Prospect of interest rate rise sees pound jump
Rather than the 7-1 split that had been expected to vote to keep the base rate at its record low of 0.25%, the MPC instead narrowly voted 5-3 in favour. However, the committee unanimously voted to continue with the programme of corporate bond purchases and UK government bond purchases.
The soon to be departing Kristin Forbes was joined by Ian McCafferty and Michael Saunders in calling for an immediate 0.25% base rate increase following the consumer price inflation figure jumping to 2.9% in May.
Set against a backdrop of disappointing retail sales, slowing growth, shrinking real wages and heightened political uncertainty, Hargreaves Landown’s senior economist, Ben Brettell, said the increased votes for a raise were “somewhat surprising”.
“It seems the willingness of the MPC to ‘look through’ higher inflation and leave rates on hold is wearing thin, and if inflation continues to surprise we could see higher rates by the end of the summer,” Brettell said. “The minutes show policymakers are more optimistic than many economists about the UK’s prospects.
“Despite the current weakness in wage growth, they see this picking up sharply over their forecast period, and also believe lacklustre consumer spending will be offset by a pickup in other components of demand – notably exports, which are being helped by the depreciation of sterling and stronger growth elsewhere in the world.

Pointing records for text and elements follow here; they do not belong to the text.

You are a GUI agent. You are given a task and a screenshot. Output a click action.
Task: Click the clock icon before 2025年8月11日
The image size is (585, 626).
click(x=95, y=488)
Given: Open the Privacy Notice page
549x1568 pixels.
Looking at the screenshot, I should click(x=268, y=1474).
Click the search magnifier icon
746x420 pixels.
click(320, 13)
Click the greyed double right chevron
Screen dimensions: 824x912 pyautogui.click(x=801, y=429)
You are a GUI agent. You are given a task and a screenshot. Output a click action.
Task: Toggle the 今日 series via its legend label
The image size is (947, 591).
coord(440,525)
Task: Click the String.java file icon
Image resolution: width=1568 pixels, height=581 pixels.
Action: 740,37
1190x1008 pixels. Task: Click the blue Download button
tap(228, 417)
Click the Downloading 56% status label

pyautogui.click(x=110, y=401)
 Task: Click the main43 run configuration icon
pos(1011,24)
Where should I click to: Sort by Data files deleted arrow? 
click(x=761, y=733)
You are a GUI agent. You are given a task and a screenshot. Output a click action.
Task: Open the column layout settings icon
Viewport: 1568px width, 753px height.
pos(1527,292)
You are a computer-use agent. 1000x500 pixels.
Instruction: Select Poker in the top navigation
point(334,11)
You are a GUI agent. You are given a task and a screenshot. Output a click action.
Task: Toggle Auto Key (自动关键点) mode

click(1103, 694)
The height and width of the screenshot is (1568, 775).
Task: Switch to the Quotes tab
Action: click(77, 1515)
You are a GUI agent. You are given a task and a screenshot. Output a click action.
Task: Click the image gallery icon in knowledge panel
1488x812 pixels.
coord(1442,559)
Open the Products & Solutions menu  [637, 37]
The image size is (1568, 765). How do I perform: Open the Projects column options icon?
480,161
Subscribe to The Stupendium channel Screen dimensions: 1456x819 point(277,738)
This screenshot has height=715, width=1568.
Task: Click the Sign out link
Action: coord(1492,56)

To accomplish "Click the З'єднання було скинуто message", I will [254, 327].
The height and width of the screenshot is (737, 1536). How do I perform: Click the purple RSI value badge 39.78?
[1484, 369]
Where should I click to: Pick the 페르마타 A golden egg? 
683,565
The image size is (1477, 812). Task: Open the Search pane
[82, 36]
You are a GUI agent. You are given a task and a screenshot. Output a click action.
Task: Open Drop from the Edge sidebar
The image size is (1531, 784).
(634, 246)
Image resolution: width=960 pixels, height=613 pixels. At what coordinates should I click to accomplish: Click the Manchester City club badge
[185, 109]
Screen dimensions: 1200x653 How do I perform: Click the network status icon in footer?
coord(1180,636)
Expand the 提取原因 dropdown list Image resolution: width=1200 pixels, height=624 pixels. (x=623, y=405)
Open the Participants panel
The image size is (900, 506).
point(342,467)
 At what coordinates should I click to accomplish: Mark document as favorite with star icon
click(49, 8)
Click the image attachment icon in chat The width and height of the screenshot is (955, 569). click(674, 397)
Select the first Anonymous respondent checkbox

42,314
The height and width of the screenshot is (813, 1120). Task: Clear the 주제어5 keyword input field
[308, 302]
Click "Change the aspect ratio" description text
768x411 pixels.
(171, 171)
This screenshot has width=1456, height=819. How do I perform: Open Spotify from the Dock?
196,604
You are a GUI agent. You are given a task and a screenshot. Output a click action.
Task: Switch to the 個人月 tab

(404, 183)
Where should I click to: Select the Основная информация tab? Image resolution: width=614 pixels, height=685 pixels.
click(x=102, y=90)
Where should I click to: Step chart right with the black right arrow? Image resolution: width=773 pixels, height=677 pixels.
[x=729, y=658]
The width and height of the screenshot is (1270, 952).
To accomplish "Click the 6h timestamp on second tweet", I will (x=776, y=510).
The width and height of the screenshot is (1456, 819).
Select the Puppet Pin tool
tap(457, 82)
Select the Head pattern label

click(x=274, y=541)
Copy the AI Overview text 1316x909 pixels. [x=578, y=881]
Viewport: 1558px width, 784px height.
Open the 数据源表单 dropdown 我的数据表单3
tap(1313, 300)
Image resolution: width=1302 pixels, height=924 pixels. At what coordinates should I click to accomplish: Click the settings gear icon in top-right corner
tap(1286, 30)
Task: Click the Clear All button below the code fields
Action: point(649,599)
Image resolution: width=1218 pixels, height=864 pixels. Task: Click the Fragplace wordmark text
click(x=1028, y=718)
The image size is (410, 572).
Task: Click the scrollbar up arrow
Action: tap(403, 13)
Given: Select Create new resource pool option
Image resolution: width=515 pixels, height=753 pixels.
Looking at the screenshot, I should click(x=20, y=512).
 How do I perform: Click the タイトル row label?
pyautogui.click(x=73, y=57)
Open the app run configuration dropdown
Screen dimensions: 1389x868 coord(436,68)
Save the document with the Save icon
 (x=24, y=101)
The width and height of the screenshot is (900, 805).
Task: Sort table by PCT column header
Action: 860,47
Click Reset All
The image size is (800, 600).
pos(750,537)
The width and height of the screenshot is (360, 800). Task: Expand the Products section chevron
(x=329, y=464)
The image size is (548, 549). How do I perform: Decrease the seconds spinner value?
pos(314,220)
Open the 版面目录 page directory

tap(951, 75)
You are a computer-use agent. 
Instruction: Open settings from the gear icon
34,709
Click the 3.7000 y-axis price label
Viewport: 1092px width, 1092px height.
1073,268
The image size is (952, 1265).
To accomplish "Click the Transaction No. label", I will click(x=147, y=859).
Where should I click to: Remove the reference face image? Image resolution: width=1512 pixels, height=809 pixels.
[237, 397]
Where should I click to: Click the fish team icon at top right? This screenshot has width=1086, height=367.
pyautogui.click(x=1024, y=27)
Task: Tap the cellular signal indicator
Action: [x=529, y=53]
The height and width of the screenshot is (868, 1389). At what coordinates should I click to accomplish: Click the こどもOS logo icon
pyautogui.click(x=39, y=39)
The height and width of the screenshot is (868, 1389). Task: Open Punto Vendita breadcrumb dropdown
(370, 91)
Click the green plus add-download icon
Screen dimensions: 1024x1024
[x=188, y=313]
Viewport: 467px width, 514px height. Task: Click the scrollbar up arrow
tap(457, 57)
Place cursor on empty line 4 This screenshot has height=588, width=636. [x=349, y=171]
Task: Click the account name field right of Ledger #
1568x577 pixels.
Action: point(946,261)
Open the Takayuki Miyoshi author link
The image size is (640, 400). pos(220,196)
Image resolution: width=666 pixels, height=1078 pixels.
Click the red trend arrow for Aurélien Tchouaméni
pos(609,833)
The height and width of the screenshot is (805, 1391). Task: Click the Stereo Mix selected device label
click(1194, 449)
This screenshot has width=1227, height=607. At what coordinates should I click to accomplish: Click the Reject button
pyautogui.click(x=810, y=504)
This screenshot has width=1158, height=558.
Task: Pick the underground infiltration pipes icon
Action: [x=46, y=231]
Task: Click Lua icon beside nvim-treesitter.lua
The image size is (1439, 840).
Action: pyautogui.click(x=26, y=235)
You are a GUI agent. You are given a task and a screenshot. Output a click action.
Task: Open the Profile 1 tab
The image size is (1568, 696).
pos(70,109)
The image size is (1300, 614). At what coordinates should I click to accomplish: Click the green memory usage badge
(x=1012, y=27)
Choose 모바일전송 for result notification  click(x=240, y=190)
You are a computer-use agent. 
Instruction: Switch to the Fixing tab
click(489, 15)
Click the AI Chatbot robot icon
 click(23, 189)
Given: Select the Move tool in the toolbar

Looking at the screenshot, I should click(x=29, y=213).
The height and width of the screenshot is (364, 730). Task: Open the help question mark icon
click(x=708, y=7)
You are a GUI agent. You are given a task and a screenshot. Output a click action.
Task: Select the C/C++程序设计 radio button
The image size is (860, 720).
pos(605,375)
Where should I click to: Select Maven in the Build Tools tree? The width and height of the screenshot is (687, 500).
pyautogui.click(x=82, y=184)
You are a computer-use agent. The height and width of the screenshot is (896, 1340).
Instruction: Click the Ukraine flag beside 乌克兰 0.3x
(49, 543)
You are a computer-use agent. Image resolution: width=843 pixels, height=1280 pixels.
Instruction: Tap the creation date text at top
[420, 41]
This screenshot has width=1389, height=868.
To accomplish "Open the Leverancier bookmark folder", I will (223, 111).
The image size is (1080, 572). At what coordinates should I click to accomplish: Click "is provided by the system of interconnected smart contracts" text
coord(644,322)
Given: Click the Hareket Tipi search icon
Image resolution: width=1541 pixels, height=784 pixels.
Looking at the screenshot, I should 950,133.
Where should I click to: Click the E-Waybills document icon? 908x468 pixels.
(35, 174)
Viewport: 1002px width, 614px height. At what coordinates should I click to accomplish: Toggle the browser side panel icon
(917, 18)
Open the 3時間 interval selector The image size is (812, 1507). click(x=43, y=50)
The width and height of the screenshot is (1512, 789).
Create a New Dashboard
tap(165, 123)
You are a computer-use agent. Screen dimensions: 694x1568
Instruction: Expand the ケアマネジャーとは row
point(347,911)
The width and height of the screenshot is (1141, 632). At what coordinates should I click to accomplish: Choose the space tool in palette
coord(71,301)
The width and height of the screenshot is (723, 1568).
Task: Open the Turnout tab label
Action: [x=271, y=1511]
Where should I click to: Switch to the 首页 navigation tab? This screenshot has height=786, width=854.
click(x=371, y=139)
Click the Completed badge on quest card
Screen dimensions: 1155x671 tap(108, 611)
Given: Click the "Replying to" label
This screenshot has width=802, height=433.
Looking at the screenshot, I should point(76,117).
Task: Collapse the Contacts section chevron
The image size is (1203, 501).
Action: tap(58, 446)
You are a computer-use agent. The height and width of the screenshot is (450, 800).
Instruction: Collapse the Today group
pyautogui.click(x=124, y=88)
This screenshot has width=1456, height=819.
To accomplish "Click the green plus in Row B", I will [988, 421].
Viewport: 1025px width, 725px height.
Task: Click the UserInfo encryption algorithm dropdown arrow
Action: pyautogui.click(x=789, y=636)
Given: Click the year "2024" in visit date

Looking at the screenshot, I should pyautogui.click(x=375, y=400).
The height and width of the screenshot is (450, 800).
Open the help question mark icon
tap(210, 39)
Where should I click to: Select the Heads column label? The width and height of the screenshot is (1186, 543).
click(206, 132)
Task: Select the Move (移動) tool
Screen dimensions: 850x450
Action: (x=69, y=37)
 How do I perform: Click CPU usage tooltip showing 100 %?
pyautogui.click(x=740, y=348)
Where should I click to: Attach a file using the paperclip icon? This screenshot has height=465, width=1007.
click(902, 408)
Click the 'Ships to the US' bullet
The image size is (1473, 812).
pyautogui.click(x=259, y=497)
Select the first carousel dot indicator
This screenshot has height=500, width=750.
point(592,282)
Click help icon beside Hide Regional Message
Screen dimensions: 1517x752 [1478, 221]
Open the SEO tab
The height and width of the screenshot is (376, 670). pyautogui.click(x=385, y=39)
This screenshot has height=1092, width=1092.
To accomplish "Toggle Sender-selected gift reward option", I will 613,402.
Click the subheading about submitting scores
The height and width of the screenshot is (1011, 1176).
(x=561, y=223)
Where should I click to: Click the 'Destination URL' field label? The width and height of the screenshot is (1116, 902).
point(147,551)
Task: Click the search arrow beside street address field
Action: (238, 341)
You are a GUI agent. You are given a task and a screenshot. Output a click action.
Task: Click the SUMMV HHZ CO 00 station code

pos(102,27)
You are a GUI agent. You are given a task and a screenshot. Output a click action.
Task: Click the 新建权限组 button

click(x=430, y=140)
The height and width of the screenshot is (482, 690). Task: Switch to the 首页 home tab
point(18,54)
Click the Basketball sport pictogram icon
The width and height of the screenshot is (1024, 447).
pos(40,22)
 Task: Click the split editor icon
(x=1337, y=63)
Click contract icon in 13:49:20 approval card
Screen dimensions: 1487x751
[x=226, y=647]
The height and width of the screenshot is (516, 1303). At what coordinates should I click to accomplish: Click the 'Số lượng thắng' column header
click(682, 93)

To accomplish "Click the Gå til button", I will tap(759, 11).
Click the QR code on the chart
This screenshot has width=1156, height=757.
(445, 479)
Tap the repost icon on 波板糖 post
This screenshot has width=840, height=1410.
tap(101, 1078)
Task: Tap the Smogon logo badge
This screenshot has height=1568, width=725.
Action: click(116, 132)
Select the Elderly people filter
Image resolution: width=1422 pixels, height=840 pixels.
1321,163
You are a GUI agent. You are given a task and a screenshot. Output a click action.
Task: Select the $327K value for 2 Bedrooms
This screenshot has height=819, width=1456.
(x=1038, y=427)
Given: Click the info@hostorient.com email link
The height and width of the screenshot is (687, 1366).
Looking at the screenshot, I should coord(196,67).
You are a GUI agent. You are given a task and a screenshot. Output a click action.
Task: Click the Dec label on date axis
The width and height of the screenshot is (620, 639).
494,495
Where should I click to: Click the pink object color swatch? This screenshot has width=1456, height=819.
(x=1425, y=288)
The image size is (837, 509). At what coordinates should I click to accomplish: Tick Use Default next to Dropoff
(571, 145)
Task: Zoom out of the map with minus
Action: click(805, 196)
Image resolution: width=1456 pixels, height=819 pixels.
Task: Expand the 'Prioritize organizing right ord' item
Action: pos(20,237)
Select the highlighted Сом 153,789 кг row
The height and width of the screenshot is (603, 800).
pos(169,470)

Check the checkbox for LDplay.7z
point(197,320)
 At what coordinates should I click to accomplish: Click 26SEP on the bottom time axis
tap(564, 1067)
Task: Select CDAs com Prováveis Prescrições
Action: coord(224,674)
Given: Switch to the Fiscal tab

The minutes made no mention of last week’s surprise election result.”
Sterling lifted but FTSE 100 kicked lower
Russ Mould, investment director at AJ Bell, said the pound was boosted on the news. He said: “Three members of the MPC voted for an increase in interest rates to 0.50%, compared to just one in the prior two months, while five voted for no change. That is the highest count in favour of tighter monetary policy since May 2011.
“The prospect of higher returns on cash is giving sterling a lift against the dollar (to nearly $1.2750) and euro (€1.1390), especially as markets had previously thought the Bank of England would only look to increase interest rates from their record-low levels after Brexit in 2019.”
However, the FTSE 100, which has seen a negative correlation with the value of the pound of late because of its large proportion of overseas earnings, fell by 30 points or so on the news.
Mould added: “This is hitting the ‘pound-down-FTSE-100-up’ trade which has dominated UK equities since the summer 2016 EU referendum. Miners in particular are falling hard, as their earnings are dollar denominated, although the more domestically oriented FTSE 250 is falling faster still, with stocks exposed to discretionary consumer spending doing the worst, including Restaurant Group, Howden Joinery and Next. House builders are also being hit hard.”
Despite the inflationary pressures, Michael Allen, chief investment officer at Momentum UK, said the reality is that the MPC is likely to leave rates on hold to support the economy as we go into Brexit negotiations.
“Members may also be expecting that this period of high inflation will start to fade as year-on-year currency devaluation effects and increase in underlying energy prices roll out of the inflation basket,” he said.
“As such, anyone looking for a meaningful return on their money might want to look at low risk investment options which deliberately aim to generate returns in excess of inflation.”